IU President Michael McRobbie recommended to the school’s Board of Trustees on Friday that the facility formerly known as the Ira Wildermuth Intramural Center be renamed after iconic IU basketball legend Bill Garrett.
The Board of Trustees unanimously approved the recommendation. This is the transcript of their formal approval:
The Trustees of Indiana University do hereby approve the naming of the Intramural Center on the IU Bloomington Campus as the William Leon Garrett Fieldhouse. Appropriate signage will be placed on the building to honor this great alumnus of Indiana University and one of its true courageous leaders in the integration and acceptance of African Americans in basketball at both the collegiate and professional level.
The William Leon Garrett Fieldhouse was the home of the IU basketball program from 1928 to 1960.
Garrett left IU as the program’s all-time leading scorer while playing in the building that will now bear his name.
But it wasn’t an easy path to stardom in Bloomington.
Garrett was born in 1929 in Shelbyville, Indiana. Garrett led Shelbyville to the Indiana state championship in 1947, and he was named Mr. Basketball. Shelbyville knocked off Terre Haute Garfield and star center Clyde Lovellette in the state championship game. The gym at Shelbyville is named the William L. Garrett Memorial Gymnasium.
After completing high school Garrett went to Indiana. Prior to his arrival in Bloomington, there was a “gentleman’s agreement” barring non-whites from playing major college basketball, including at school’s from the Big Ten. Garrett and IU chose to break the agreement and he became the first African-American basketball player in the Big Ten conference.
Garrett led the Hoosiers in scoring and rebounding each year from 1949 to 1951. Indiana was ranked No. 2 nationally in the 1950-51 season and Garret was named as IU’s most valuable player and selected as an All-American.
The Boston Celtics drafted Garrett, making him the third African American ever selected by an NBA team.

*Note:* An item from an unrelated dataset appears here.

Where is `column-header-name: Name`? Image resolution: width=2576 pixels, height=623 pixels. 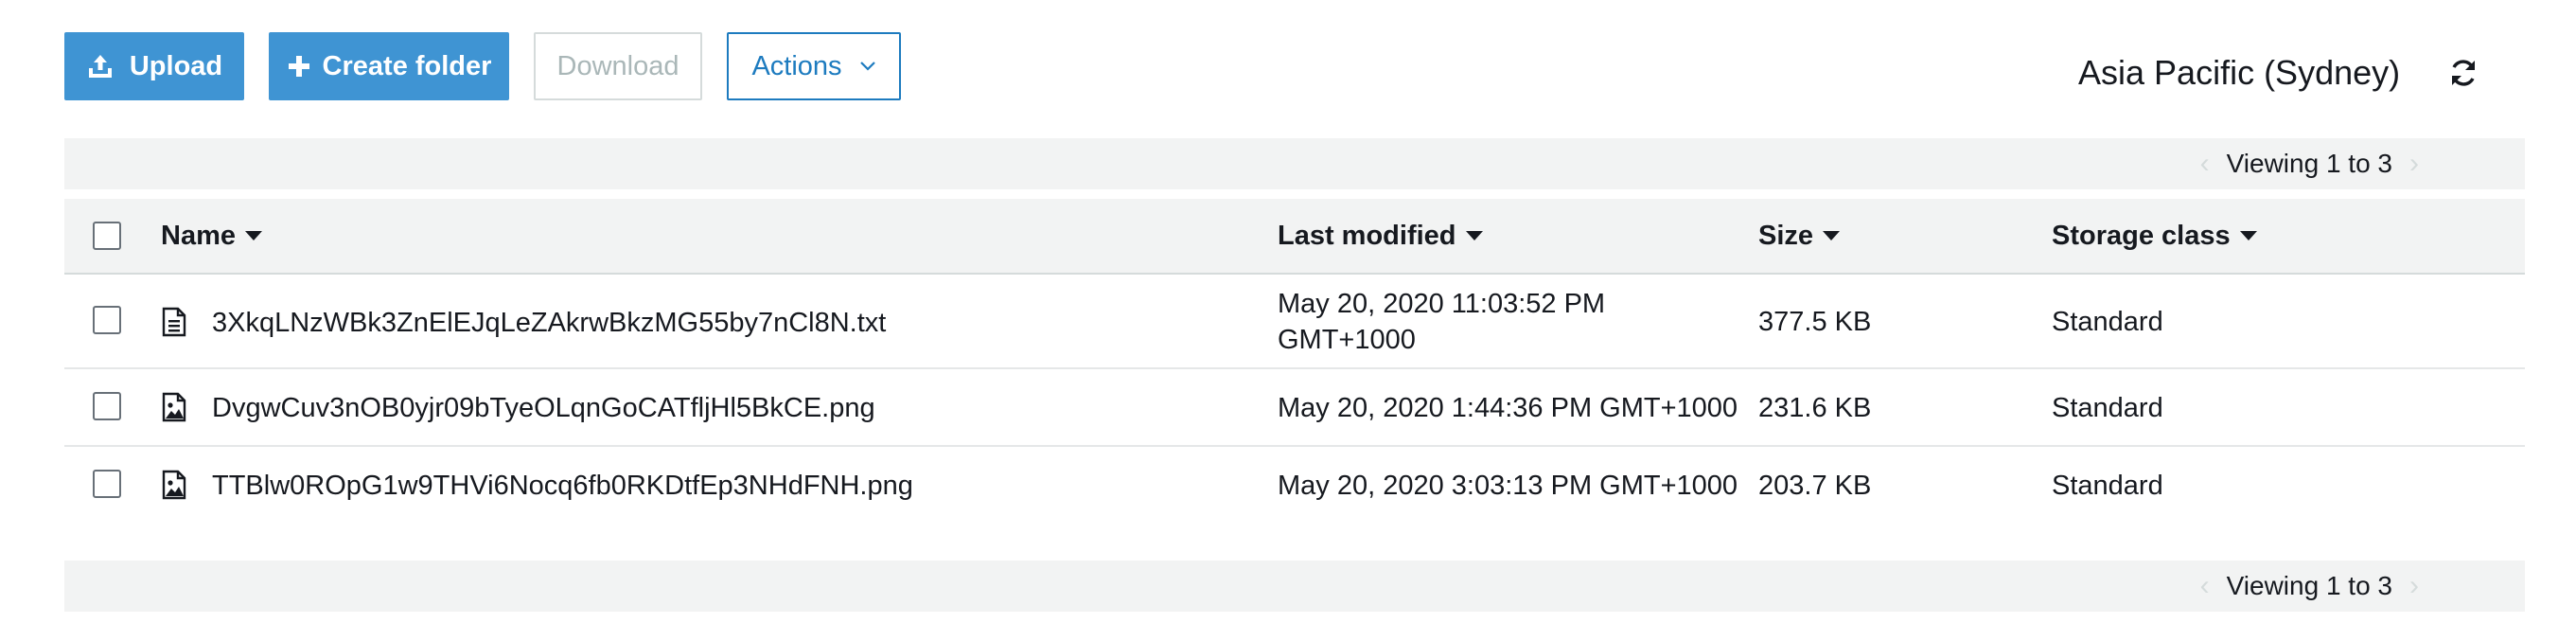
column-header-name: Name is located at coordinates (211, 236).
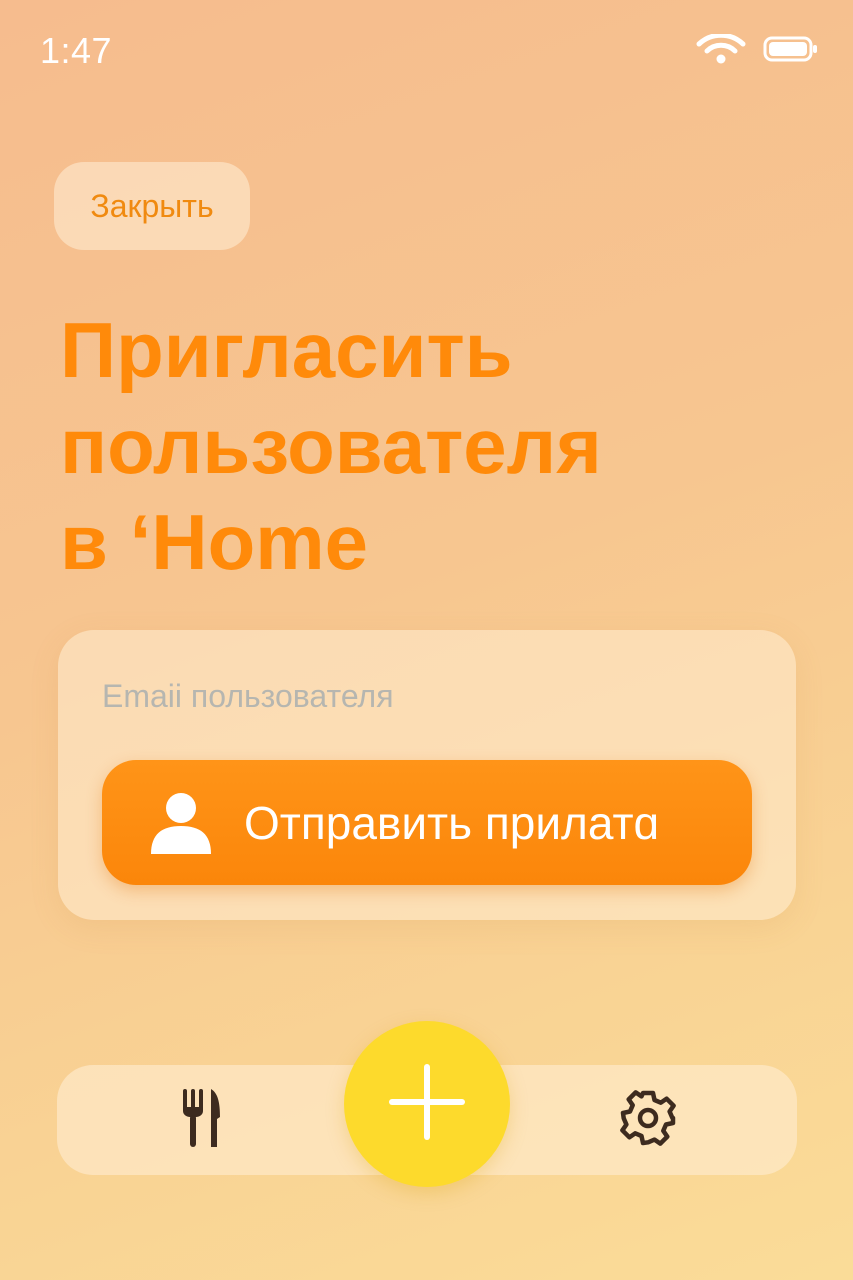 This screenshot has height=1280, width=853. Describe the element at coordinates (721, 50) in the screenshot. I see `wifi-icon` at that location.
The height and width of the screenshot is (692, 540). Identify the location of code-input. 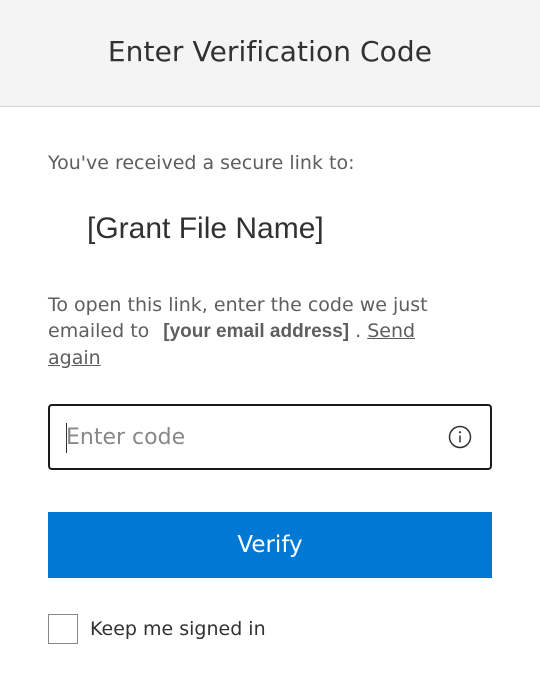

Due to being called to serve in the US Army, Garrett never played in the NBA. Upon the completion of his service he signed a contract with the Harlem Globetrotters, playing with them for three years.
Garrett taught and coached basketball in Indianapolis at Wood High School and at Crispus Attucks High School, where he led the team to a state championship in 1959. He was assistant dean for student services at IUPUI at the time of his death in 1974.
In 2017, a historical marker in honor of Garrett was unveiled outside of the intramural center with his family in attendance.
Naming the intramural center after Garrett formally closes an ugly chapter in the building’s history.
Formerly known as the Ira Wildermuth Intramural Center, the IU Board of Trustees approved a name change in 2018. That move by the Board followed the uncovering of various documents that revealed racist views held by Wildermuth, who was once an IU trustee.
Also known by many as the “HPER” due to its affiliation with the School of Health, Physical Education and Recreation, the recreational facility has been called the Intramural Center since 2018.